Parenting, childhood trauma and EQ 1

Self awareness, self regulation, motivation, empathy and social skills are important emotional intelligence (EQ) skills.

Children are innocent and they express their emotions as they feel and experience them. They do not attempt to control or suppress their emotions. On the contrary they allow them to flow freely. Parents with who are yet to fully develop their EQ skills may be ill-equipped to face and manage (themselves and their children) this emotional expression (time, place, method, intensity). They may end up visibly upset or irritated themselves and knowingly or unknowingly choose a mental shortcut to suppress their child's emotional expression. This may occur due to one or more of following reasons: inexperience, low energy, busy schedules etc. Rather then spending time and effort in acknowledging, understanding their child's perspective, and nudge them towards learning self management skills like acceptance; parents frequently disagree, discourage, disregard their child's emotions. In the process they disrupt the natural flow of emotions (suppressed emotions), learning and corresponding healing. In some cases, they may parallelly have an emotional outburst further complicating the situation.
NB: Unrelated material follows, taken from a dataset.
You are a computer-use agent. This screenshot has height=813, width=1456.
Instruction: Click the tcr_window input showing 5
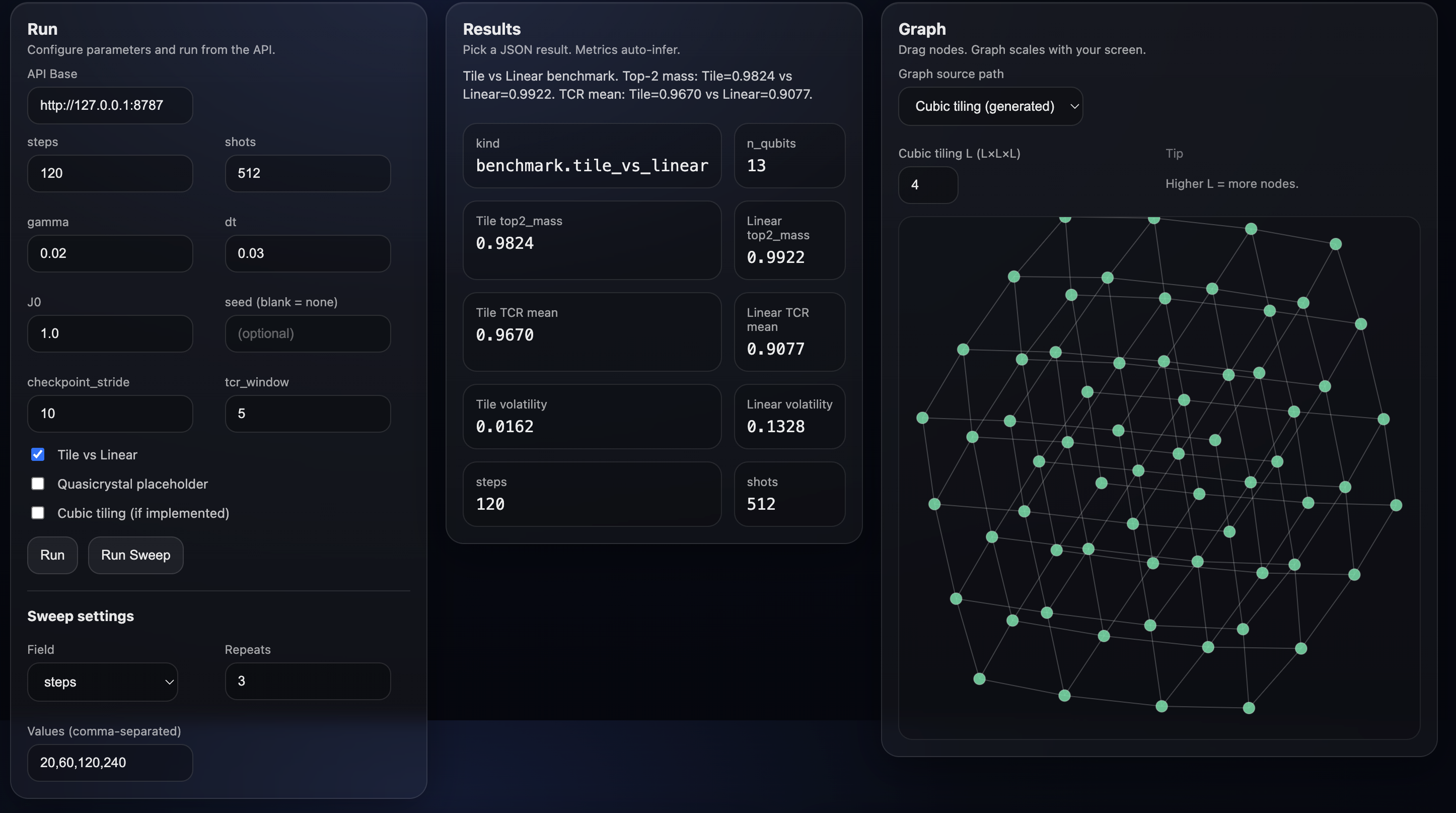click(308, 413)
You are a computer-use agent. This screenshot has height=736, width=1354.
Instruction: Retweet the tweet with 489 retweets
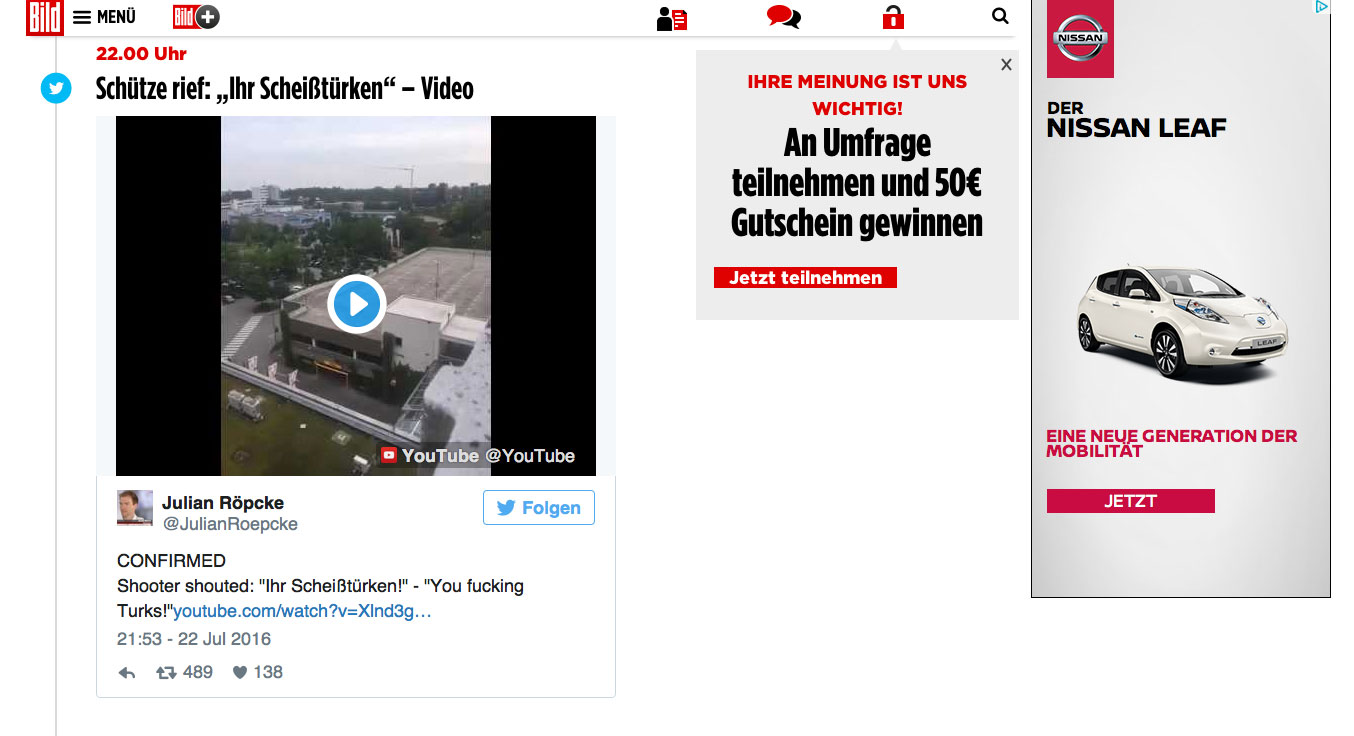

Such events can be viewed from a stress management perspective. Children in emotional distress demand attention, time, empathy, and effort from their parents. They do not want immediate solutions (~quick fixes) but a safe environment to express what they feel and how they feel. Such events are an opportunity to help improve their own EQ skills as well as facilitate the learning and development of their child's EQ skills. Parents experience a demand supply gap during such events. In the absence of required resources (time, effort, emotional availability, energy) they perceive the event or the child's response as a threat and react reflexively. A reflex reaction that denies the child's perspective and feelings, highlights the child's mistakes and traumatizes and alienated the child. For example: a child out of ignorance or in a playful flow or with an innocent intent might play with the fire stove. A parent walks in and watches the scene and feeling it to be unsafe for the child, harshly shouts at the child or hits him/her with the intent of teaching him/her a lesson. This reaction traumatizes the child. The attempt to justify their own perspective (safety), teaching a life lesson through trauma has unintended consequences. It disrupts the flow, generates distress, friction and agitation. The child may feel that the parent doesn't trust his/her intellect and may feel miserable or angered. Ideally, the parent could first have calmly asked the child to move away or stop playing with the fire stove. Next, they could both have sat down and discussed the event in its entirety. The parent could then have playingly (creative or innovative way) explained the inherent danger while operating a fire stove without knowing how to do so. This understanding and awareness could be reinforced  through future discussions. This approach not only facilitates the child's learning journey but also improves the child's perception of his/her parent.